Phenotypical features of the p.R120W mutation in the GDAP1 gene causing autosomal dominant Charcot-Marie-Tooth disease

Abstract

[EN] Mutations in the ganglioside-induced-differentiation-associated protein 1 gene (GDAP1) can cause Charcot-Marie-Tooth (CMT) disease with demyelinating (CMT4A) or axonal forms (CMT2K and ARCMT2K). Most of these mutations present a recessive inheritance, but few autosomal dominant GDAP1 mutations have also been reported. We performed a GDAP1 gene screening in a clinically well-characterized series of 81 index cases with axonal CMT neuropathy, identifying 17 patients belonging to 4 unrelated families in whom the heterozygous p.R120W was found to be the only disease-causing mutation. The main objective was to fully characterize the neuropathy caused by this mutation.

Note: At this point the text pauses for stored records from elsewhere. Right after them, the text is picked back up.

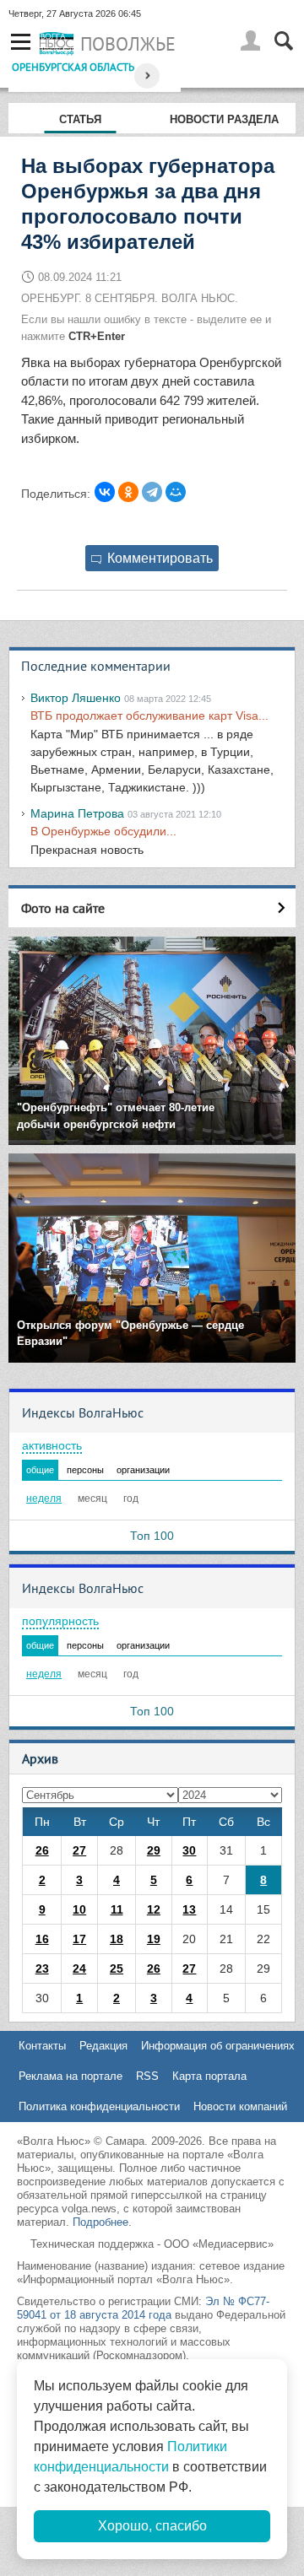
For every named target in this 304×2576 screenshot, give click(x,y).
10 (79, 1909)
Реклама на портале (70, 2076)
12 (153, 1909)
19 (153, 1939)
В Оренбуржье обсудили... (103, 831)
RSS (147, 2076)
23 (42, 1968)
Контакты (42, 2045)
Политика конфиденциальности (99, 2106)
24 (79, 1968)
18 (116, 1939)
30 (189, 1850)
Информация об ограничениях (218, 2045)
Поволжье (128, 44)
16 (42, 1939)
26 (42, 1850)
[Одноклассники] (128, 492)
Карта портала (209, 2076)
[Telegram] (152, 492)
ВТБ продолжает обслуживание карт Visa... (149, 715)
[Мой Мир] (176, 492)
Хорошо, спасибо (152, 2526)
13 (189, 1909)
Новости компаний (240, 2106)
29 (153, 1850)
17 (79, 1939)
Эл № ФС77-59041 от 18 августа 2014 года (143, 2308)
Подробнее (100, 2222)
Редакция (103, 2045)
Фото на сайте (63, 908)
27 (79, 1850)
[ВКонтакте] (105, 492)
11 (117, 1909)
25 (116, 1968)
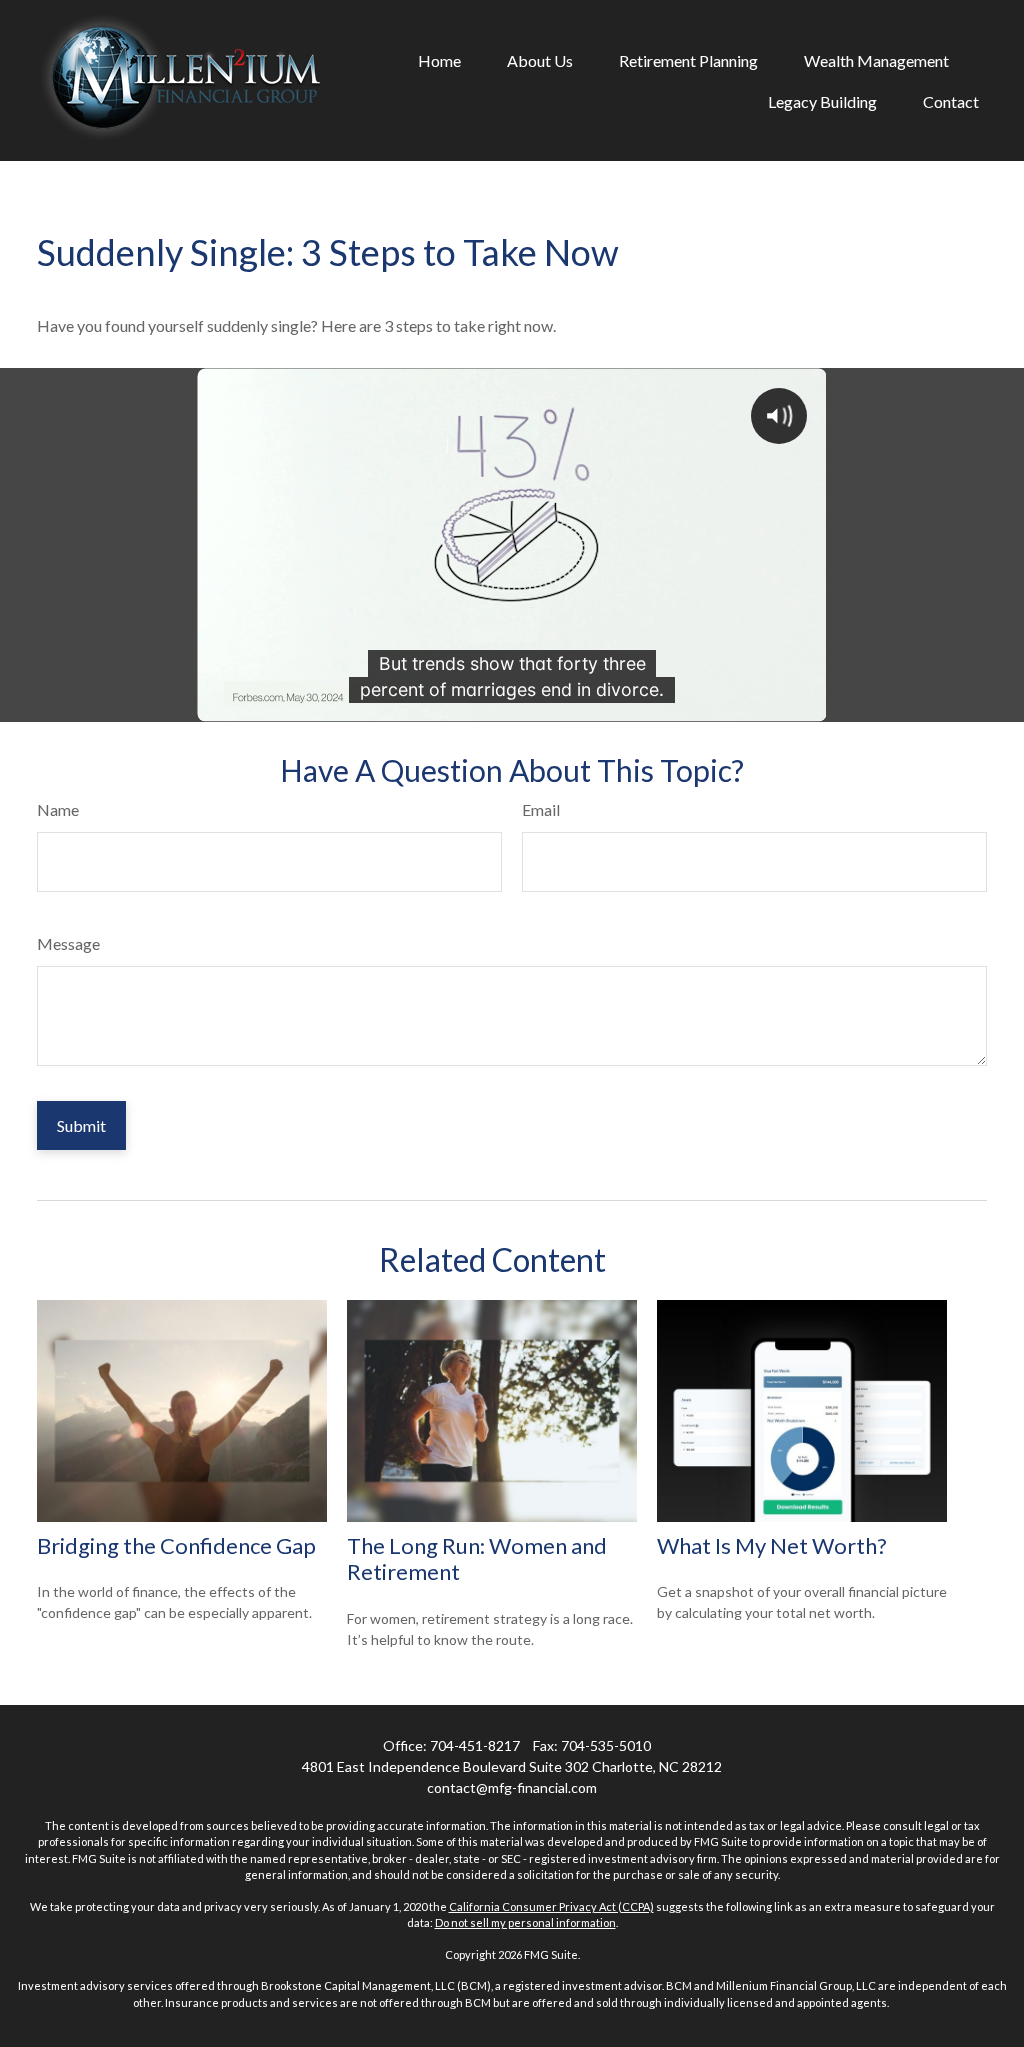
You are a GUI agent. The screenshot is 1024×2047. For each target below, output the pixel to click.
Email (541, 809)
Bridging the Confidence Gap (176, 1545)
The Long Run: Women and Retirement (477, 1558)
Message (68, 943)
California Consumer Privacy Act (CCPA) (551, 1906)
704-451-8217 (475, 1745)
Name (58, 809)
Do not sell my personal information (525, 1922)
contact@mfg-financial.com (512, 1787)
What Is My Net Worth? (772, 1545)
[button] (439, 60)
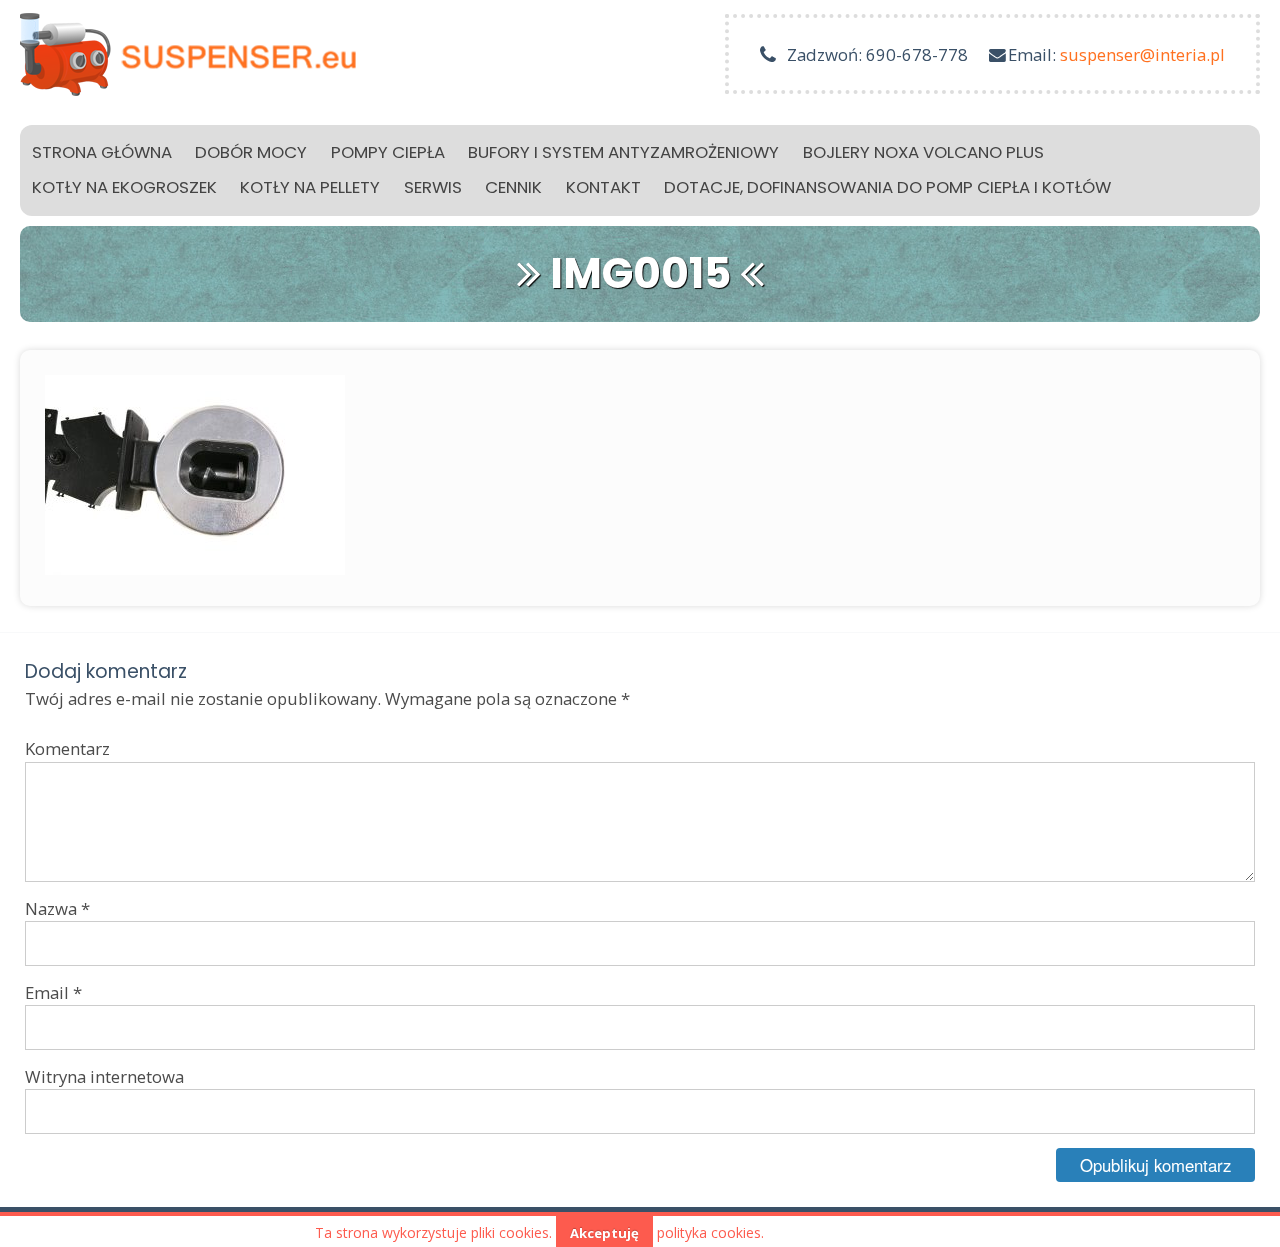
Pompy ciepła (388, 152)
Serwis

The clinical picture included a mild-moderate phenotype with onset around adolescence, but great variability. Consistently, ankle dorsiflexion and plantar flexion were impaired to a similar degree. Nerve conduction studies revealed an axonal neuropathy. Muscle magnetic resonance imaging studies demonstrated selective involvement of intrinsic foot muscles in all patients and a uniform pattern of fatty infiltration in the calf, with distal and superficial posterior predominance. Pathological abnormalities included depletion of myelinated fibers, regenerative clusters and features of axonal degeneration with mitochondrial aggregates. Our findings highlight the relevance of dominantly transmitted p.R120W GDAP1 gene mutations which can cause an axonal CMT with a wide clinical profile.